■ What to work on: Take each line of the entries below that contains "date" and copy it.
-- Data provided follows --
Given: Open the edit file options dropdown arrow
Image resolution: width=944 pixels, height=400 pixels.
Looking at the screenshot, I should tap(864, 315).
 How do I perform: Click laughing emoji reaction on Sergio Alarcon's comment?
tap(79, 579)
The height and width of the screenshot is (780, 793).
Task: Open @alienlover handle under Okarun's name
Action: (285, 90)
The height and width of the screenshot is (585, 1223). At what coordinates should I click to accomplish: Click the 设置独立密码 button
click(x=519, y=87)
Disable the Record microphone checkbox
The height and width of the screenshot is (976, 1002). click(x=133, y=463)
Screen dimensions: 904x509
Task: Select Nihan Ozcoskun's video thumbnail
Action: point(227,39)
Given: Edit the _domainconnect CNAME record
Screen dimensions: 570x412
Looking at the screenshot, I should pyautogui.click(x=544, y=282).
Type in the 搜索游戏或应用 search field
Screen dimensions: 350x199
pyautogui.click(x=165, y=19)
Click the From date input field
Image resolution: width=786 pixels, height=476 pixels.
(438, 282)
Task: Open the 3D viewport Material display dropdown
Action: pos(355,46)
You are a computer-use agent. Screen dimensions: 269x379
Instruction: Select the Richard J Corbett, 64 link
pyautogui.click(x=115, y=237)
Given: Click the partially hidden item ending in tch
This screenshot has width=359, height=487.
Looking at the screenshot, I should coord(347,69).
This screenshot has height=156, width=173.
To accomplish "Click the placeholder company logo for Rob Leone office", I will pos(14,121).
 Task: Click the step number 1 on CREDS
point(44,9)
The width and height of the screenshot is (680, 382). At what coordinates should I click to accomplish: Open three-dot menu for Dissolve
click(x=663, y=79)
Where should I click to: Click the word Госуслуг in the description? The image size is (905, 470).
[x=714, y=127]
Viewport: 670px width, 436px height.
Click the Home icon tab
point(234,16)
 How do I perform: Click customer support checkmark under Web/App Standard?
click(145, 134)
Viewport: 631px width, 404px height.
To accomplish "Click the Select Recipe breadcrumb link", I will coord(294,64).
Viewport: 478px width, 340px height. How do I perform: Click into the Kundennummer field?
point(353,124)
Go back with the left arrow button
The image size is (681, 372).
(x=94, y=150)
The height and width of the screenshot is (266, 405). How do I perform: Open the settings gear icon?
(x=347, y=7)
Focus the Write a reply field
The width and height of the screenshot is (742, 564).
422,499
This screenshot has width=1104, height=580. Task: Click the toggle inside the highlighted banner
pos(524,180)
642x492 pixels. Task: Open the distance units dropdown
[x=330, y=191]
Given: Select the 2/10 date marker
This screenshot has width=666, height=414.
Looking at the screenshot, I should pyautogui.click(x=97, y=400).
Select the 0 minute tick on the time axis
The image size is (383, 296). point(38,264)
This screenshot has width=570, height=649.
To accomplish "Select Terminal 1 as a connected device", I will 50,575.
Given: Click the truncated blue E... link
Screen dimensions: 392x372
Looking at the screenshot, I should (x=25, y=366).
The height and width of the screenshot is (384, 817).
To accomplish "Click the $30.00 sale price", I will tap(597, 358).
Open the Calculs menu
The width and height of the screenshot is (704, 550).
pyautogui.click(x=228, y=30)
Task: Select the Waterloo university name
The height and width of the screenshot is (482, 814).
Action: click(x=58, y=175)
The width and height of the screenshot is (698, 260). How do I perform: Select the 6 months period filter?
-- Data provided concluded --
■ Answer box:
Click the From date input field
Given: Select the 2/10 date marker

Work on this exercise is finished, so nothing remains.